Ora, mi sembra evidente che questa conduzione dell’esperimento aveva portato a che cosa? Alla costituzione di un fantasma mentale; alla costruzione, quindi, in qualche maniera, di un piccolo archetipo collegato a quelle persone, che veniva fornito da esse di tutti gli elementi che creavano una piccola divinità a cui le persone finivano col credere e che, quindi, incominciava ad avere una vita propria prendendo spunto dalle comprensioni degli individui che lo avevano creato.

Questa, senza che gli scienziati se ne accorgessero, se ne rendessero conto, era la creazione di un inizio di archetipo transitorio; che poi, ovviamente, quando tutti gli scienziati han deciso di passare a cose più remunerative, si è sciolto nel nulla e si è dissolto, come tutti gli archetipi a cui nessun individuo viene più a collegarsi.

D – Lo trovo interessante perché ovviamente tu stai dicendo allora che l’archetipo in qualche maniera riflette il sentire del momento, che non è ancora completamente strutturato, ti obbliga a confrontarti con quello che tu ritieni giusto al fine di portare nuove acquisizioni, nuove sfumature di comprensione?

Direi di sì; anzi, arriverei al punto di dire che, dopo 35 anni in cui veniamo a parlare, le persone che hanno partecipato agli incontri avrebbero potuto benissimo aver creato “l’archetipo Cerchio Ifior”, in cui veniva dato vita a uno Scifo, a un Moti, a un Fabius; questo potrebbe significare che in realtà nessuno di noi esiste, ma siamo tutti frutto della vostra costruzione; soltanto che a un certo punto abbiamo preso vita nostra e stiamo facendo quello che vogliamo noi e non quello che volete voi! Forse questo è un elemento che può dirvi che, in realtà, non è andata proprio così!

D – Ma la cosa pazzesca di tutto questo discorso è di come siamo noi a creare la nostra realtà! 

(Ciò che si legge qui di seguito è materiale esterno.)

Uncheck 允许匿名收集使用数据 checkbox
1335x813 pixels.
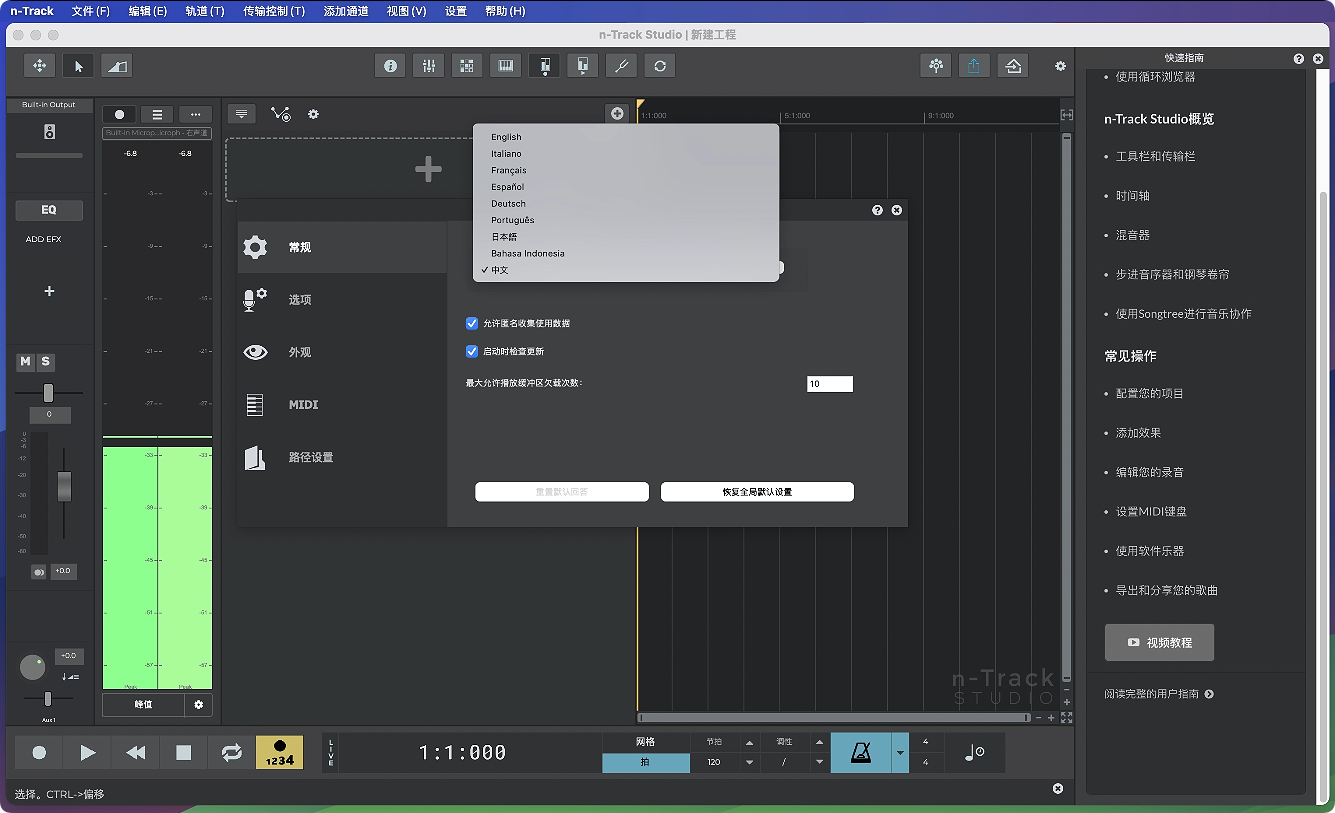pos(472,323)
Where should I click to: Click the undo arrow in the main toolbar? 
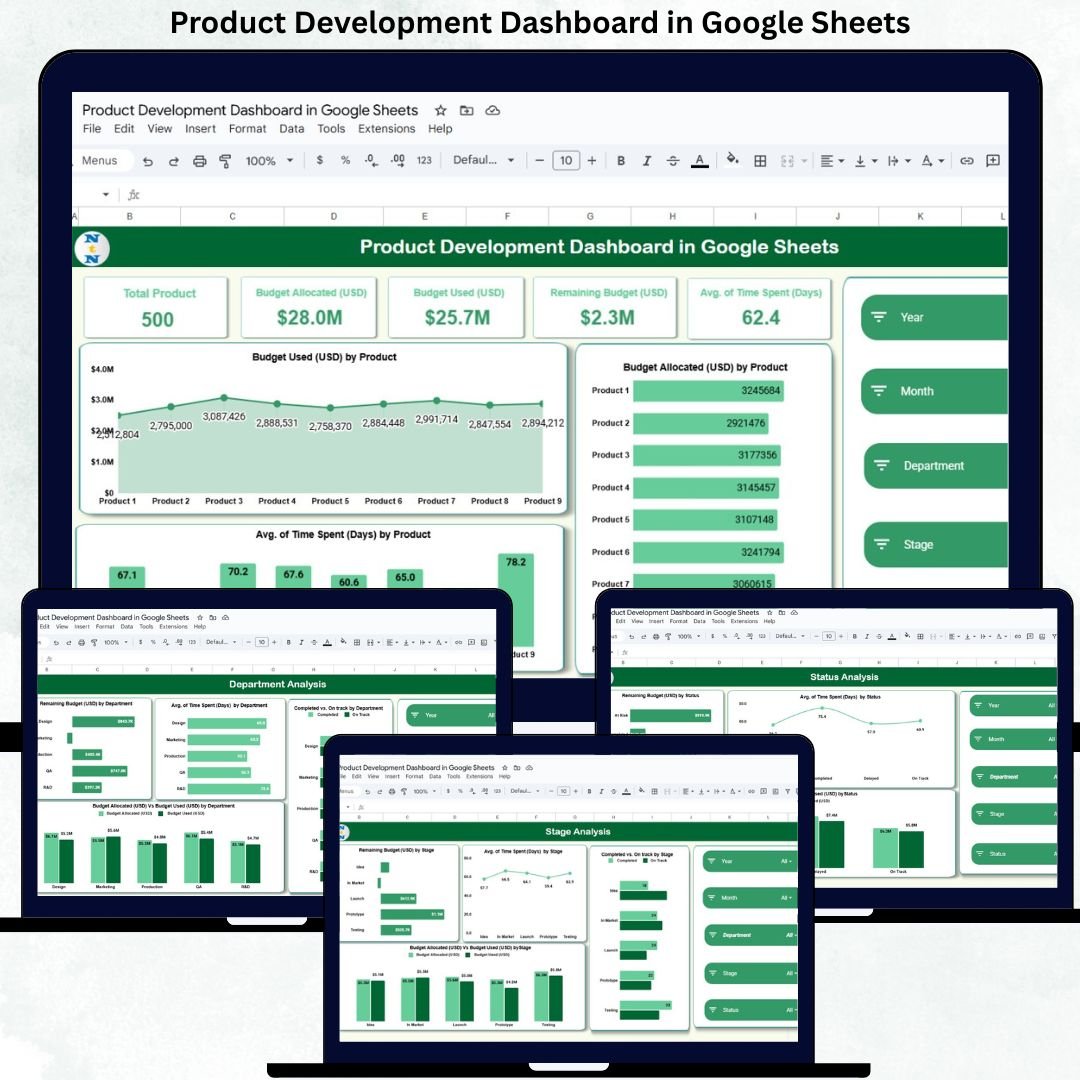(148, 161)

In realtà, se voi riusciste a esserne consapevoli (ecco perché lo spostare la vostra attenzione dal vostro Io alla vostra coscienza) potreste abbastanza facilmente arrivare a rendervi conto in continuazione che quello che vivete non è così reale come pensate di viverlo, ma che è creato in gran parte da voi stessi.

D – Però, scusa, dall’esempio che hai fatto, hai detto che a un certo punto sono venute fuori cose che non si aspettavano, cose diverse diciamo dalle loro credenze che avevano inserito in modo conscio, tutto sommato; invece le cose che sono venute fuori sono la parte inconscia dell’archetipo che avevano creato?

Non dell’archetipo, ma della parte inconscia loro. La loro parte inconscia, di cui neanche si rendevano conto, ha finito per combinarsi con le parti inconsce degli altri, creando dei risultati diversi da quelli che si aspettavano; perché già sarebbe stato difficile comprendere qualche cosa creato dal loro inconscio, se poi ci metti le spinte provenienti dagli inconsci degli altri, che sono estranei, certamente diventa irriconoscibile il risultato!

D – Cosa intendi quando dici “ha preso vita propria”. Cioè, cosa vuol dire “ha preso vita propria” se dipende comunque dalle…

Nel senso che aveva, sembrava possedere una volontà e una decisione autonoma rispetto a coloro che lo avevano creato.

D – Ah, ecco; non che andasse ad attingere a fonti al di fuori del gruppo degli adepti?

In quel caso, no. Voi vi chiederete perché ho detto “in quel caso”…

D – Eh, infatti!

È ovvio che è possibile creare consapevolmente questo tipo di cose, è anche ovvio che è possibile attingere a conoscenze diverse da quelle che comunemente si è in grado di attingere; d’altra parte, per quanto possano esservi molte illusioni, molte panzane, e abbia sempre un caro prezzo per chi la mette in atto, la magia esiste; solo che bisogna saperla usare, bisogna stare attenti a quello che si fa.